[EXCERPTED TEXT]:
Q&A with New VPA Dean Michael Tick
New College of Visual and Performing Arts Dean Michael S. Tick wants to get to know members of the VPA community in their element.
Whether it’s at a concert, play, exhibition, film screening, symposium or other performance or event, he’ll be there to support faculty and student endeavors, key into what they’re most passionate about and just appreciate the creative and scholarly work that thrives within the college.
Along with engaging with faculty, students and staff, Tick has several priorities as he begins his tenure, including strengthening the college’s financial and administrative processes, looking at development initiatives and instructional spaces, and increasing the numbers of students studying abroad.
Before coming to Syracuse, Tick served as dean of the College of Fine Arts at the University of Kentucky, Lexington, where he managed a $38 million budget and 180 faculty in art and visual studies, music, theater, dance and arts administration, as well as the university’s accredited art museum and performing arts center.

[DIRECTIONS]:
a. In the article on the new VPA dean, how large a budget did Tick manage at the University of Kentucky?
b. Write the next part of the article about new VPA dean Michael Tick, starting right after its last sentence.

[RECORDS SHOWN]:
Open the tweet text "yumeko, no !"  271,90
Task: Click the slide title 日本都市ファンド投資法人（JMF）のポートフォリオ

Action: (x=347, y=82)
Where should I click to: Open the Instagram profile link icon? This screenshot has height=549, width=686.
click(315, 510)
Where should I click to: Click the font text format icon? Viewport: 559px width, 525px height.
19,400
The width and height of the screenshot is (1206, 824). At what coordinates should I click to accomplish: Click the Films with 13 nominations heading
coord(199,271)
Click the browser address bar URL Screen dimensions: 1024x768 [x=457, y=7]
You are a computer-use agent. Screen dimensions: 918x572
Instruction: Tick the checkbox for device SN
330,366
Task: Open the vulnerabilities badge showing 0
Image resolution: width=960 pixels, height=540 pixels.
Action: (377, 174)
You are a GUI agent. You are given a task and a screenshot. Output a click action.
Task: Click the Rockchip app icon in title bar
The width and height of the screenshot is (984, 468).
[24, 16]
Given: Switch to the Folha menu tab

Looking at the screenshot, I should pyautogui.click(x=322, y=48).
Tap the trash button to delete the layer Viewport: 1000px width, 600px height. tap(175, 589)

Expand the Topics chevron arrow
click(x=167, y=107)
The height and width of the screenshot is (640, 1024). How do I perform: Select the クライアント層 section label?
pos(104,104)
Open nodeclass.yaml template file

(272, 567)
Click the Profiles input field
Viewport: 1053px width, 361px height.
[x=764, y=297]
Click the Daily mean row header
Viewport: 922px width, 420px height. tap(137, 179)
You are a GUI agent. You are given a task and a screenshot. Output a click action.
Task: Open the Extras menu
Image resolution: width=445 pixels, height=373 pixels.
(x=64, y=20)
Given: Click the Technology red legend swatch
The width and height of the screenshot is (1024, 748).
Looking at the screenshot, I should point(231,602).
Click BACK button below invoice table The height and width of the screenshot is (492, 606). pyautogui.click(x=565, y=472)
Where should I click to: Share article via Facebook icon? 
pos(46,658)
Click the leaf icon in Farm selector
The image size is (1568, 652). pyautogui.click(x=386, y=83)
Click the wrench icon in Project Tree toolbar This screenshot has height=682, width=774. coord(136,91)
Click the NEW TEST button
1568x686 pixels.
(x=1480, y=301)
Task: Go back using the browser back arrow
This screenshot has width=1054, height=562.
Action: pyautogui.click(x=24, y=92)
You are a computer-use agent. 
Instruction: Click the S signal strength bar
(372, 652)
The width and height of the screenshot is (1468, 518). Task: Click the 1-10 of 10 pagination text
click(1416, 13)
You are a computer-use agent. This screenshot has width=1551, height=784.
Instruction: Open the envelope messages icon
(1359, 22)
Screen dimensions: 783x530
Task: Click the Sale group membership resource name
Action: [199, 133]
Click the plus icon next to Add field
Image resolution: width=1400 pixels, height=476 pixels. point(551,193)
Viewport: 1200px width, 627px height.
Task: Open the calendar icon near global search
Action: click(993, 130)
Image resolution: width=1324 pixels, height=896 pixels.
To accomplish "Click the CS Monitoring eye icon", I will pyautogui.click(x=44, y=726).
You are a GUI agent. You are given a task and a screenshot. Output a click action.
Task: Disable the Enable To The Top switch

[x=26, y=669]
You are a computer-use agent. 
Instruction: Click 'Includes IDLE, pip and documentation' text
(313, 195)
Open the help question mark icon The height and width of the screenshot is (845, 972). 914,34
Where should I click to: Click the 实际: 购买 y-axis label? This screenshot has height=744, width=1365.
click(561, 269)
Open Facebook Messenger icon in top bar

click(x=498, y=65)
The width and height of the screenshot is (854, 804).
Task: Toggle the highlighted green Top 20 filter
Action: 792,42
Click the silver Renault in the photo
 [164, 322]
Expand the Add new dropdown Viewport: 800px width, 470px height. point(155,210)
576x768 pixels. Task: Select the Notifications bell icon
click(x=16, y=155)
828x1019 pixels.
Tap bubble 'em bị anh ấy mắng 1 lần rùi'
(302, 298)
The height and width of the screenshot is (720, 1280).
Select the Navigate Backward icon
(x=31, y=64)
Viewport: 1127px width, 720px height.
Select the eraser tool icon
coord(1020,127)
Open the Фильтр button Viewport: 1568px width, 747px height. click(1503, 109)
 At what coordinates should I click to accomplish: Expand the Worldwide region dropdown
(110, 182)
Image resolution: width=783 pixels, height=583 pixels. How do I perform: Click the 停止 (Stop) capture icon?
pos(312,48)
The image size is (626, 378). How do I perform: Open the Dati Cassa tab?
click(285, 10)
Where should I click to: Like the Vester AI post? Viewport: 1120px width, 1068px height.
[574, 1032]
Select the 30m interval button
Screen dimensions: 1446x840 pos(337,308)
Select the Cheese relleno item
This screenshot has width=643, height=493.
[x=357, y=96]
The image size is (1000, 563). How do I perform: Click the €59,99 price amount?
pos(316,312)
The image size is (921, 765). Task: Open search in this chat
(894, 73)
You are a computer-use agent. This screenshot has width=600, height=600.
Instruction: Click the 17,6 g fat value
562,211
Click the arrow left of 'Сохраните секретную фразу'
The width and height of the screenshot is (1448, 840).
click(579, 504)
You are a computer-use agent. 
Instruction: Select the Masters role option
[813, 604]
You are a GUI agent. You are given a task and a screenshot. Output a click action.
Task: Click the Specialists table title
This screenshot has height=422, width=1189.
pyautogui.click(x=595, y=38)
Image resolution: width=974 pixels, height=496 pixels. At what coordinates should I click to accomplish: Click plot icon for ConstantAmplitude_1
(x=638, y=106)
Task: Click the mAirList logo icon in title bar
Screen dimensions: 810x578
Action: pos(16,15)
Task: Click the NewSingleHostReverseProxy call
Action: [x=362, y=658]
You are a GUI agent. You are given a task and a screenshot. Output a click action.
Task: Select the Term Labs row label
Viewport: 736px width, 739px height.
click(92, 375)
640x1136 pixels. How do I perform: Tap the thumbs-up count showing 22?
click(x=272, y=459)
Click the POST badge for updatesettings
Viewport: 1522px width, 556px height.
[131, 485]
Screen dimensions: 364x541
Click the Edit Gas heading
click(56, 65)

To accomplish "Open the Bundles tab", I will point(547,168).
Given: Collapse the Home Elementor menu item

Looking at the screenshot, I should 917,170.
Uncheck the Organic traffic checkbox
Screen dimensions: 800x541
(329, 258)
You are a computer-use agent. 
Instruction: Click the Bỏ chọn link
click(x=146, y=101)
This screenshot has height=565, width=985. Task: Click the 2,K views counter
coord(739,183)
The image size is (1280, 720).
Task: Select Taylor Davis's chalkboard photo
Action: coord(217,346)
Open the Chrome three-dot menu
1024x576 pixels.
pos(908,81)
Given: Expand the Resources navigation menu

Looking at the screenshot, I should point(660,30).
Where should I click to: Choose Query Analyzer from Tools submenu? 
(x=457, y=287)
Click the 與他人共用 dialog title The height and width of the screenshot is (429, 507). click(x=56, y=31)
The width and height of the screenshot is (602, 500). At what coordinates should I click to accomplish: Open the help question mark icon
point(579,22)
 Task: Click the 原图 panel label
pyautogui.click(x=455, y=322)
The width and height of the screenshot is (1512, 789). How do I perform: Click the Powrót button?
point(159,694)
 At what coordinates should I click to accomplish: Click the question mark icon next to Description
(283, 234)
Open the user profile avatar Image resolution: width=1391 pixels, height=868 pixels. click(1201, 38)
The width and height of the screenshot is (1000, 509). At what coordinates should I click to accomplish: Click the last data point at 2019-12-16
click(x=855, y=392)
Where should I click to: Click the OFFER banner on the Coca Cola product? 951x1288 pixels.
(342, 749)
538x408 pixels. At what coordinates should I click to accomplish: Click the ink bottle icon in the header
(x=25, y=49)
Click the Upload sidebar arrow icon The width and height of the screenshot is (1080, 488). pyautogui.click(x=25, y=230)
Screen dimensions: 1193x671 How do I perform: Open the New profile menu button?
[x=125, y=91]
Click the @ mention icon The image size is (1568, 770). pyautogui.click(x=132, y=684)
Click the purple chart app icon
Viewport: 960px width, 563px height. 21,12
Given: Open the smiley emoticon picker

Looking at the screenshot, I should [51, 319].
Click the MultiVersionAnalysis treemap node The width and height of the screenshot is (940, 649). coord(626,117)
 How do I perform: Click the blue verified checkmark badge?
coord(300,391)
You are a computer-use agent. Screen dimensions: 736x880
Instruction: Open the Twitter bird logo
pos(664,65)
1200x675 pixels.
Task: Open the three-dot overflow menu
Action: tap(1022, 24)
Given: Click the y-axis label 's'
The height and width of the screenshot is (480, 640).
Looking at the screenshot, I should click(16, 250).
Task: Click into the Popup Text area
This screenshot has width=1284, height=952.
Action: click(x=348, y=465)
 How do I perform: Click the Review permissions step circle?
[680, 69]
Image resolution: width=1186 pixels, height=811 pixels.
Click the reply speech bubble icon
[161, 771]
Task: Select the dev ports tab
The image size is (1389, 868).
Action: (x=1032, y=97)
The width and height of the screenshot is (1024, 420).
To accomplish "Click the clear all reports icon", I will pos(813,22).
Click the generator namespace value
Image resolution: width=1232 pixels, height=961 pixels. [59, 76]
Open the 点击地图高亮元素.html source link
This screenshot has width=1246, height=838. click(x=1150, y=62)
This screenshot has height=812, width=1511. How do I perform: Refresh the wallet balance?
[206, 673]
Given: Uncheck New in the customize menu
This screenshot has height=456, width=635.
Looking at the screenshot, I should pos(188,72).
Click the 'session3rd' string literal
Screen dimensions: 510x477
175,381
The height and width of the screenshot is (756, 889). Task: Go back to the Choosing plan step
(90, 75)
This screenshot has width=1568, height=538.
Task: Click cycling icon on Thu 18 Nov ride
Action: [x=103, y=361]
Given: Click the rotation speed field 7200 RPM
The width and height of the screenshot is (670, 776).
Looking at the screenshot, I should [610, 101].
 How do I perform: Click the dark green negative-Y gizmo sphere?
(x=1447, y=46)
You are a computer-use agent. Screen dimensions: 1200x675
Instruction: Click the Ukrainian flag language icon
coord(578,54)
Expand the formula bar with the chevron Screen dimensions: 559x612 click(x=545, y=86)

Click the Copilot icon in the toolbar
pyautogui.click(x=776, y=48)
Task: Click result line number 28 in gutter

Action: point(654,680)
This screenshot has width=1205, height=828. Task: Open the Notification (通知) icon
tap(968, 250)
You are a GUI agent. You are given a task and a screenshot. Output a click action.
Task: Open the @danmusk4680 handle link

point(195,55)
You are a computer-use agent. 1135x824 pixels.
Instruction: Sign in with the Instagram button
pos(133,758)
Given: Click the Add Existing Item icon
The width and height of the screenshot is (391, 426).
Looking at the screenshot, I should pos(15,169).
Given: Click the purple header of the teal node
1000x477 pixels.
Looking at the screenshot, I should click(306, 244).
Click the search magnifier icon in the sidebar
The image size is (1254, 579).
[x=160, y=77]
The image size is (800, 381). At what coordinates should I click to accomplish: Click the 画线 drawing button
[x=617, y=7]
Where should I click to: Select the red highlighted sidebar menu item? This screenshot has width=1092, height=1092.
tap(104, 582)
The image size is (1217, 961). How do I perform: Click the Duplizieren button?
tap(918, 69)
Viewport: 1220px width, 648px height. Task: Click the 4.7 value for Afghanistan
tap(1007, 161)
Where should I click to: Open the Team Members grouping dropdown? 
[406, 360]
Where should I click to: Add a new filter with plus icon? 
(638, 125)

[EXERCISE ANSWERS]:
a. He managed a $38 million budget.

b.
During his time at the University of Kentucky, the College of Fine Arts secured more than $45 million in state appropriations and private philanthropy for capital projects and academic programs. These included the acquisition and renovation of a historic building for the School of Art and Visual Studies and the establishment of a Creative Arts Living Learning Community, housed in a new 1,100-bed residential hall.
Under his leadership, the Arts Administration Program established the first fully online master’s program in arts administration at a public university, and a graduate program in music therapy, a partnership with UK HealthCare. Strategic partnerships with colleges across campus were also key to Tick’s administration.
Outside of his leadership roles in higher education, he has taught acting, directing, voice and speech, and has widespread credits in producing, directing and company management.
In the following Q&A, Tick discusses his priorities for his first year and what excites him most about his new role as dean.
Q: What are your priorities for your first year?
A: We will be recruiting and hiring a chief financial officer so that we can strengthen our financial and administrative processes; at present the college has no one in that position. We also will be recruiting and hiring an assistant dean for advancement, a vacant position for almost two years. We look forward to ramping up our development initiatives to address scholarships and other college priorities. We have begun an inventory of our instructional facilities to determine challenges and opportunities with them. I’m also interested in evaluating our study abroad programs with an eye toward increasing the number of students who participate.
Q: What is your plan for engaging students and collaborating with faculty?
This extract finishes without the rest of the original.